Not enough voters clear on MMP essentials - survey
Despite the majority thinking MMP is easy to understand, less than a fifth of potential voters in the looming general election can correctly recall two critical pieces of MMP knowledge.
The Electoral Commission believes the missing understanding is essential to ensuring a voter is able to use their two votes to work for the election result they want to see.
Releasing survey data today (30 June 2005) commission chief executive Dr
Dr Catt says knowing that the party vote is most important in determining parties' shares of seats in parliament and that the threshold for getting seats based on the party vote is winning more than 5% of it or at least one electorate is all essential.
"It's particularly worrying that three-quarters of us cannot correctly identify both parts of the threshold from a short list of options and that a quarter of us, generally older voters, think the electorate vote is most important in deciding the party make-up of parliament."

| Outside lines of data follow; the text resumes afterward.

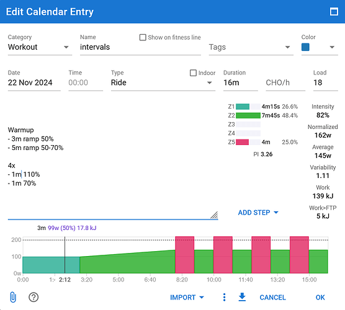Open the Tags dropdown
This screenshot has height=310, width=345.
click(x=251, y=47)
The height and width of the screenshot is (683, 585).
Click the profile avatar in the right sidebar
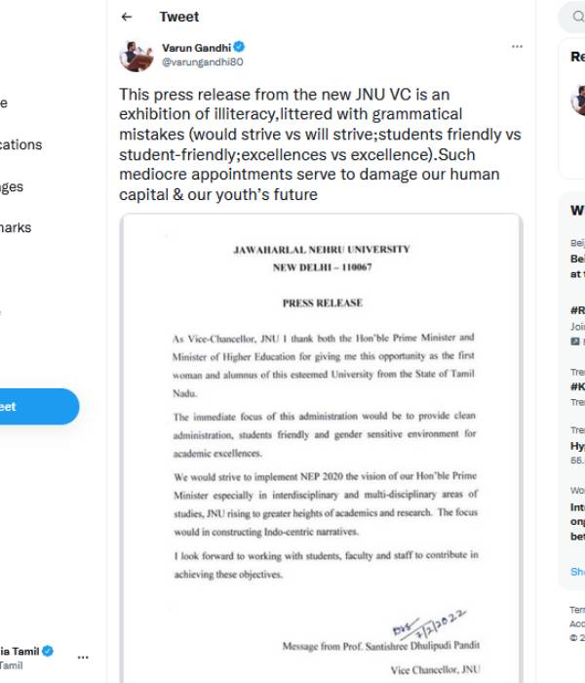pyautogui.click(x=578, y=100)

"Put this alongside: voters' overall feeling that they don't have any say in what a government does, the risk of election news coverage not reflecting what voters say will be important to their decision making, and politicians' own spin on how votes should be cast, and you get a real risk of voters getting the wrong or insufficient information to vote effectively, and maybe not even engaging with the election at all."
The survey found voters believed overwhelmingly that information about party policies and who will make the best prime minister would be most important to them in deciding or confirming how they will vote, with news coverage the only information medium to be regarded as important by more than half.
"The challenge for the news media will be to satisfy this thirst for information to assess policies and prime ministerial potential when academic analysis of 2002 election news coverage showed minimal attention to policy issues, particularly on television, and a lot of attention to polls, squabbles and scandal which voters rank among the least important inputs to their decision making," Dr Catt says.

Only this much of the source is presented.